November 28, 2024 · Declared Dead · 🏛 Knowledge Discovery and Data Mining

"No code URL or promise found in abstract"

Evidence collected by the PWNC Scanner

Authors Jingxin Liu, Xiang Gao, Yisha Li, Xin Li, Haiyang Lu, Ben Wang arXiv ID 2412.10381 Category cs.IR: Information Retrieval Cross-listed cs.AI Citations 2 Venue Knowledge Discovery and Data Mining Last Checked 4 months ago

Abstract

In the context of a short video & live stream mixed recommendation scenario, the live stream recommendation system (RS) decides whether to allocate at most one live stream into the video feed for each user request. To maximize long-term user engagement, it is crucial to determine an optimal live stream policy for accurate live stream allocation. The inappropriate live stream allocation policy can significantly affect the duration of the usage app and user retention, which ignores the long-term negative impact of live stream allocation. Recently, reinforcement learning (RL) has been widely applied in recommendation systems to capture long-term user engagement. However, traditional RL algorithms often face divergence and instability problems, which restricts the application and deployment in the large-scale industrial recommendation systems, especially in the aforementioned challenging scenario. To address these challenges, we propose a novel Supervised Learning-enhanced Multi-Group Actor Critic algorithm (SL-MGAC).
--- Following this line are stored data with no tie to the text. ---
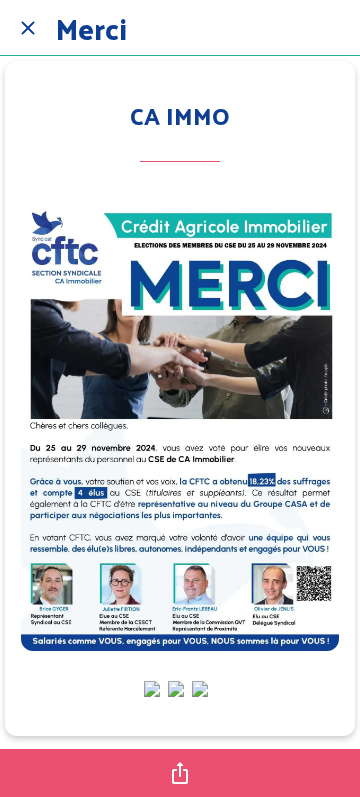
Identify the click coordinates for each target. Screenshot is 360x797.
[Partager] (180, 773)
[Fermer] (28, 28)
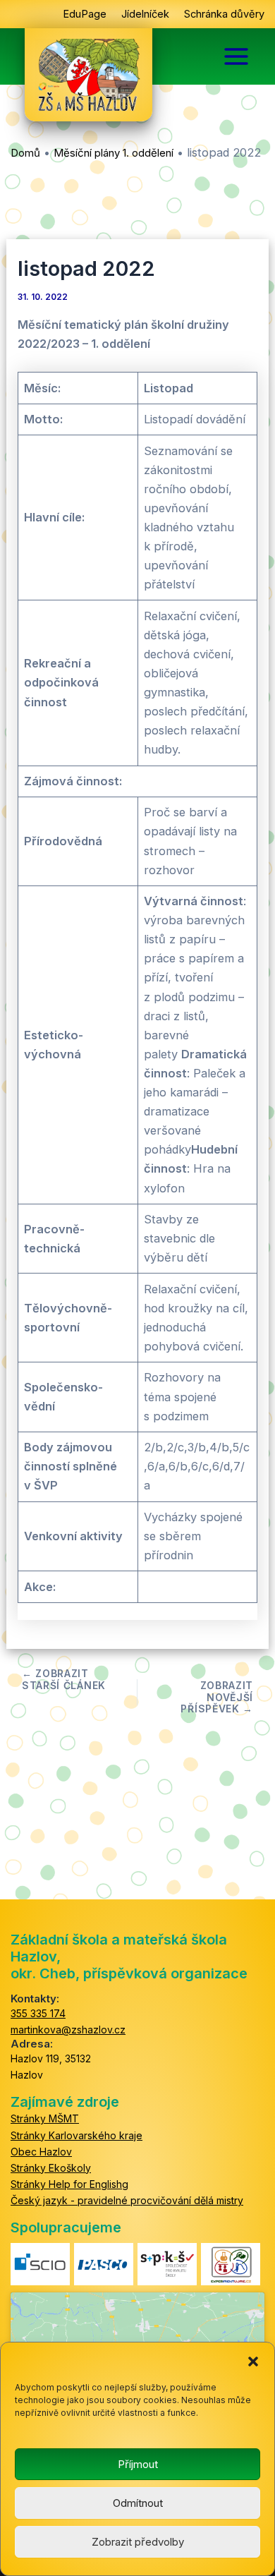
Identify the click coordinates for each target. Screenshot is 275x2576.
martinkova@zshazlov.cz (68, 2030)
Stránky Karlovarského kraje (76, 2135)
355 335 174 (38, 2013)
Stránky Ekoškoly (51, 2168)
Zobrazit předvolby (138, 2541)
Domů (25, 152)
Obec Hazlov (41, 2152)
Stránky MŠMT (45, 2118)
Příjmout (138, 2464)
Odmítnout (138, 2503)
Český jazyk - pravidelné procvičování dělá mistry (127, 2200)
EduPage (84, 14)
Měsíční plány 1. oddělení (113, 152)
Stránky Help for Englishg (69, 2184)
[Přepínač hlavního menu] (236, 56)
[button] (253, 2360)
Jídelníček (145, 14)
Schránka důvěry (224, 14)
Specifically, we introduce a supervised learning-enhanced actor-critic framework that incorporates variance reduction techniques, where multi-task reward learning helps restrict bootstrapping error accumulation during critic learning. Additionally, we design a multi-group state decomposition module for both actor and critic networks to reduce prediction variance and improve model stability. We also propose a novel reward function to prevent overly greedy live stream allocation. Empirically, we evaluate the SL-MGAC algorithm using offline policy evaluation (OPE) and online A/B testing. Experimental results demonstrate that the proposed method not only outperforms baseline methods under the platform-level constraints but also exhibits enhanced stability in online recommendation scenarios.